Place: Bond Hall 217, University of Western Washington, Bellingham, WA
First talk: 11-12
Matt Baker from Harvard University
Canonical heights over abelian varieties
Abstract: Let A be an abelian variety defined over a number field K, and let Kab denote the maximal abelian extension of K. We conjecture that there exists a constant C > 0 (depending on A and K) such that if P is a non-torsion point in A(Kab), then the canonical height of P is at least C. We will sketch a proof of the conjecture when A is an elliptic curve satisfying some additional hypotheses. We will also discuss some possible generalizations of the main conjecture.

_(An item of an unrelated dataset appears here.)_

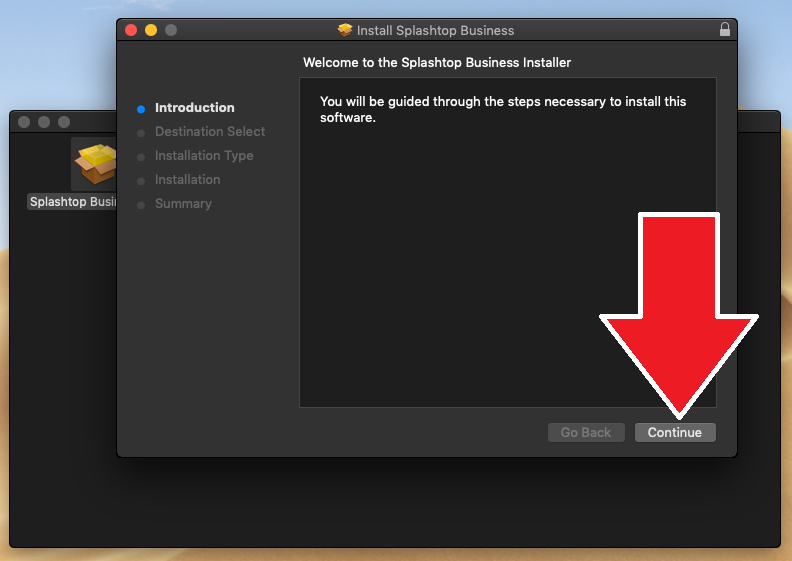Click the Installation step in the sidebar
This screenshot has width=792, height=561.
point(187,180)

Second talk: 2:00 - 2:45 PM
Imin Chen of Simon Fraser University
Elliptic curves with non-split mod 11 representations
Abstract: This talk will discuss a method to explicitly determine the j-invariants of elliptic curves corresponding to rational points on certain modular curves of level 11.
Third Talk: 3 - 3:45 PM
Adrian Iovita of the University of Washington
Families of exponential maps attached to p-adic families of modular forms
Abstract: A p-adic analytic family of modular forms produces on the one hand a family of Galois representations and on the other hand a two-variable p-adic L-function. The talk will show how these objects are directly related.